**Goal of the exercise:** Once the line containing "읽은흔적 (191, 838)" is found in the entries below, reproduce it and every line after it, stopping at and including the line containing "이달의책 (191, 855)"; reproduce nothing else, and keep each line exact.

____________

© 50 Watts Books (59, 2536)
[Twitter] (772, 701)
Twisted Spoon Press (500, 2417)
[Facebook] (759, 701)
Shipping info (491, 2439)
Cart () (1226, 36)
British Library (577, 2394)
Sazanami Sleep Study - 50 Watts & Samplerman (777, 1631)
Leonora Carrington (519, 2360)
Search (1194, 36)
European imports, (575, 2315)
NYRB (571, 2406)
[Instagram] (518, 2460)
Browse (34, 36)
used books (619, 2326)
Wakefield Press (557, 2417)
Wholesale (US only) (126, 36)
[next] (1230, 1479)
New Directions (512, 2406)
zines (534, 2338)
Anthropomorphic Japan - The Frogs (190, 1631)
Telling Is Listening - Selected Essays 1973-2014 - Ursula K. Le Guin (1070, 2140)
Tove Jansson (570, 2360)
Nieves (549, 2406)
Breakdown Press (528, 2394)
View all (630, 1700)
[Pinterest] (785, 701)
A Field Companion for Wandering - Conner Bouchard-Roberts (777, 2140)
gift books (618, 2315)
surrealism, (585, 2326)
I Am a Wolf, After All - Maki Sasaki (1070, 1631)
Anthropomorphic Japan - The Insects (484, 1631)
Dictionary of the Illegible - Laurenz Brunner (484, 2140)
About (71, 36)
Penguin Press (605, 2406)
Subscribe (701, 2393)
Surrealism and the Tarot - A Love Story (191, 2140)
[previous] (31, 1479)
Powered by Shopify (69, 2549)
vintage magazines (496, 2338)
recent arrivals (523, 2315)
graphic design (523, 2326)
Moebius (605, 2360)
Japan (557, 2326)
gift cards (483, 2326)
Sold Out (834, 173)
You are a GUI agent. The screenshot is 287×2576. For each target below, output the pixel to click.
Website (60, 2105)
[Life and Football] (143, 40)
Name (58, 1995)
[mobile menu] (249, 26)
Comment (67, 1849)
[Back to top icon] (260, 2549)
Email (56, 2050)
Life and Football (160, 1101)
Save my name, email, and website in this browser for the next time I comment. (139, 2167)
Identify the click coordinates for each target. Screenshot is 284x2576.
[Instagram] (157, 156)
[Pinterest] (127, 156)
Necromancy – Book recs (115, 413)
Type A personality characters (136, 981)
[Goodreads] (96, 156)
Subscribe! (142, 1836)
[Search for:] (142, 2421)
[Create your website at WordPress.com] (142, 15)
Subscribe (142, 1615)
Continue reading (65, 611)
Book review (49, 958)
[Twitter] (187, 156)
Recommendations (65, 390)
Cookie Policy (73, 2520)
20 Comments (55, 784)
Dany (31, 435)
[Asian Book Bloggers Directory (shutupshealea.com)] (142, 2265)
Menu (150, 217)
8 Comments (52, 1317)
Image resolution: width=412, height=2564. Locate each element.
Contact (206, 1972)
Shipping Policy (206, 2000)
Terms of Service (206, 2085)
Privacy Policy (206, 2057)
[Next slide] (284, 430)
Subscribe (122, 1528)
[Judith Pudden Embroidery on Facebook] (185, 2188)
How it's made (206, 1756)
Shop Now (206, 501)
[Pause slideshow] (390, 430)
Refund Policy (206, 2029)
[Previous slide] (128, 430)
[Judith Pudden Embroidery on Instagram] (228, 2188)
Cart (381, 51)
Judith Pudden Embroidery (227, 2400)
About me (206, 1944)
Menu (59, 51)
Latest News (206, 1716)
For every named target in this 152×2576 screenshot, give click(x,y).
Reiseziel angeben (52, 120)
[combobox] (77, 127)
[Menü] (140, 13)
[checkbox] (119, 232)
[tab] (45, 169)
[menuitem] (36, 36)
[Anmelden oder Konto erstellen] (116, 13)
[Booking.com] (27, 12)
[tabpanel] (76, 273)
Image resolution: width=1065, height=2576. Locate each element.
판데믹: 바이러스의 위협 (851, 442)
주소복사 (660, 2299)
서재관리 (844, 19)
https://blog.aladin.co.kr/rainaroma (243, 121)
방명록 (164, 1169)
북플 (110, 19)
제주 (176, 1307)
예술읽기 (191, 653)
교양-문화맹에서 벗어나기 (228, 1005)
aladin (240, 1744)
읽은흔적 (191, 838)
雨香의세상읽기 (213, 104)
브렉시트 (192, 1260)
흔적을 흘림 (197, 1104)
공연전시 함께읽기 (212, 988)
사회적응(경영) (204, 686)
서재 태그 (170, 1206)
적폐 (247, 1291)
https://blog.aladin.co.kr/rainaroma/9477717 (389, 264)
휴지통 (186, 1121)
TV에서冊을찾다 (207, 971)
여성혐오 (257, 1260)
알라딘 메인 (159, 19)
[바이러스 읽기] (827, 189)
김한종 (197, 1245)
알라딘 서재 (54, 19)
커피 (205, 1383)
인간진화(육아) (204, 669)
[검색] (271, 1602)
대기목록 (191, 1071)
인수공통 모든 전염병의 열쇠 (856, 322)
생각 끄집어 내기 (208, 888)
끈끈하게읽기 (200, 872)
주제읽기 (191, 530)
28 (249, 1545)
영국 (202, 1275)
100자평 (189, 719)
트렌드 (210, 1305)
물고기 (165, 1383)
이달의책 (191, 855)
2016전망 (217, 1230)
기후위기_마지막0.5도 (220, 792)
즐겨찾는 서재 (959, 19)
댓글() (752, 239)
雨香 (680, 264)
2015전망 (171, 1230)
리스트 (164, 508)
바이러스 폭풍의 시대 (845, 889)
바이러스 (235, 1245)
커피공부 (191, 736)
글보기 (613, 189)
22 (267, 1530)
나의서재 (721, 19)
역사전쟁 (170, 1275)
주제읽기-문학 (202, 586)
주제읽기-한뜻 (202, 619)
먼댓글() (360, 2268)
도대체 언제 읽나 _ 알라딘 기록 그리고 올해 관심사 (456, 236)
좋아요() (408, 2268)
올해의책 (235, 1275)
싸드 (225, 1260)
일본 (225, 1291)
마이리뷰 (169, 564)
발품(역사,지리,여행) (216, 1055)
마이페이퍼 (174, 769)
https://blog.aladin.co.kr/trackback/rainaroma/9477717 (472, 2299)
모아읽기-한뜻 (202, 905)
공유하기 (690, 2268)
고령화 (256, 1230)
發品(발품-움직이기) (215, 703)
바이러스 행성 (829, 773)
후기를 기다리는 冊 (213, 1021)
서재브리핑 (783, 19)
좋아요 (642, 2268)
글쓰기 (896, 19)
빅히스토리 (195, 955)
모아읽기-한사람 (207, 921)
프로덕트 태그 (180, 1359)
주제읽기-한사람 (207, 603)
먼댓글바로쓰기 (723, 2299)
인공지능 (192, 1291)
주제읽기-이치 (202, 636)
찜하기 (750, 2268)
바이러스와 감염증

____________

**Task result:**
읽은흔적 (191, 838)
雨香의세상읽기 (213, 104)
브렉시트 (192, 1260)
흔적을 흘림 (197, 1104)
공연전시 함께읽기 (212, 988)
사회적응(경영) (204, 686)
서재 태그 (170, 1206)
적폐 (247, 1291)
https://blog.aladin.co.kr/rainaroma/9477717 (389, 264)
휴지통 (186, 1121)
TV에서冊을찾다 (207, 971)
여성혐오 (257, 1260)
알라딘 메인 (159, 19)
[바이러스 읽기] (827, 189)
김한종 (197, 1245)
알라딘 서재 (54, 19)
커피 (205, 1383)
인간진화(육아) (204, 669)
[검색] (271, 1602)
대기목록 (191, 1071)
인수공통 모든 전염병의 열쇠 (856, 322)
생각 끄집어 내기 (208, 888)
끈끈하게읽기 (200, 872)
주제읽기 (191, 530)
28 (249, 1545)
영국 (202, 1275)
100자평 (189, 719)
트렌드 (210, 1305)
물고기 (165, 1383)
이달의책 (191, 855)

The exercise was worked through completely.